Your goal - Your answer should be an exact copy of the listing.

________________________

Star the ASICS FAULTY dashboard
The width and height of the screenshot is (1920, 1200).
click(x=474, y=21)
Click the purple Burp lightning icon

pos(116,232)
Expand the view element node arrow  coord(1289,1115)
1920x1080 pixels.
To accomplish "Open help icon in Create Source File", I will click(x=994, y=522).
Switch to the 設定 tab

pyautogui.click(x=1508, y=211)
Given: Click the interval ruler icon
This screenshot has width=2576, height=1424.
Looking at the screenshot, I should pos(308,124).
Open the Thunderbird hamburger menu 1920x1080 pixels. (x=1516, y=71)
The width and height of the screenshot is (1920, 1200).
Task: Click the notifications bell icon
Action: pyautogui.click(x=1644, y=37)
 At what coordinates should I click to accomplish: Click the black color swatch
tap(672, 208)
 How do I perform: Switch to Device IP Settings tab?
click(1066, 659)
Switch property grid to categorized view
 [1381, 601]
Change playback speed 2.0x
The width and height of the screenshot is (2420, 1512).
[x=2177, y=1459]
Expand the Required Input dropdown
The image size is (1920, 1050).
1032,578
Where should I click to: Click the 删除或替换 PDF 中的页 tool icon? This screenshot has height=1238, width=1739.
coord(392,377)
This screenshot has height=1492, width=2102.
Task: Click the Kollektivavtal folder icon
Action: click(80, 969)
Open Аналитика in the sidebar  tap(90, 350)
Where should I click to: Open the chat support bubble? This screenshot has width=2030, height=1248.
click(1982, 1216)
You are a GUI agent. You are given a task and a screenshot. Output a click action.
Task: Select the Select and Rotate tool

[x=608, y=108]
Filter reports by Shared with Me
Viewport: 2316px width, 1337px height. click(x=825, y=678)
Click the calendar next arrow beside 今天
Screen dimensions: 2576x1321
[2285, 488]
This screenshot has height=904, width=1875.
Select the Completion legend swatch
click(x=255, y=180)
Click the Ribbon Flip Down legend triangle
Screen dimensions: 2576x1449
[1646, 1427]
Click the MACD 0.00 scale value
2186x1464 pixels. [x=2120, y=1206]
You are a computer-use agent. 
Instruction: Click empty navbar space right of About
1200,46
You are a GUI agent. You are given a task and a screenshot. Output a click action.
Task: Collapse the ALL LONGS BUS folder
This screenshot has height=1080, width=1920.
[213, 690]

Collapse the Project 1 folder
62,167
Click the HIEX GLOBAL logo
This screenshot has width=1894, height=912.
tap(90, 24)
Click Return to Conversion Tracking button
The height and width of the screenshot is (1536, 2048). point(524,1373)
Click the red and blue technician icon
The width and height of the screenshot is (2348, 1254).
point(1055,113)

________________________

Exercise solution -
Star the ASICS FAULTY dashboard
The width and height of the screenshot is (1920, 1200).
click(x=474, y=21)
Click the purple Burp lightning icon

pos(116,232)
Expand the view element node arrow  coord(1289,1115)
1920x1080 pixels.
To accomplish "Open help icon in Create Source File", I will click(x=994, y=522).
Switch to the 設定 tab

pyautogui.click(x=1508, y=211)
Given: Click the interval ruler icon
This screenshot has width=2576, height=1424.
Looking at the screenshot, I should pos(308,124).
Open the Thunderbird hamburger menu 1920x1080 pixels. (x=1516, y=71)
The width and height of the screenshot is (1920, 1200).
Task: Click the notifications bell icon
Action: pyautogui.click(x=1644, y=37)
 At what coordinates should I click to accomplish: Click the black color swatch
tap(672, 208)
 How do I perform: Switch to Device IP Settings tab?
click(1066, 659)
Switch property grid to categorized view
 [1381, 601]
Change playback speed 2.0x
The width and height of the screenshot is (2420, 1512).
[x=2177, y=1459]
Expand the Required Input dropdown
The image size is (1920, 1050).
1032,578
Where should I click to: Click the 删除或替换 PDF 中的页 tool icon? This screenshot has height=1238, width=1739.
coord(392,377)
This screenshot has height=1492, width=2102.
Task: Click the Kollektivavtal folder icon
Action: click(80, 969)
Open Аналитика in the sidebar  tap(90, 350)
Where should I click to: Open the chat support bubble? This screenshot has width=2030, height=1248.
click(1982, 1216)
You are a GUI agent. You are given a task and a screenshot. Output a click action.
Task: Select the Select and Rotate tool

[x=608, y=108]
Filter reports by Shared with Me
Viewport: 2316px width, 1337px height. click(x=825, y=678)
Click the calendar next arrow beside 今天
Screen dimensions: 2576x1321
[2285, 488]
This screenshot has height=904, width=1875.
Select the Completion legend swatch
click(x=255, y=180)
Click the Ribbon Flip Down legend triangle
Screen dimensions: 2576x1449
[1646, 1427]
Click the MACD 0.00 scale value
2186x1464 pixels. [x=2120, y=1206]
You are a computer-use agent. 
Instruction: Click empty navbar space right of About
1200,46
You are a GUI agent. You are given a task and a screenshot. Output a click action.
Task: Collapse the ALL LONGS BUS folder
This screenshot has height=1080, width=1920.
[213, 690]

Collapse the Project 1 folder
62,167
Click the HIEX GLOBAL logo
This screenshot has width=1894, height=912.
tap(90, 24)
Click Return to Conversion Tracking button
The height and width of the screenshot is (1536, 2048). point(524,1373)
Click the red and blue technician icon
The width and height of the screenshot is (2348, 1254).
point(1055,113)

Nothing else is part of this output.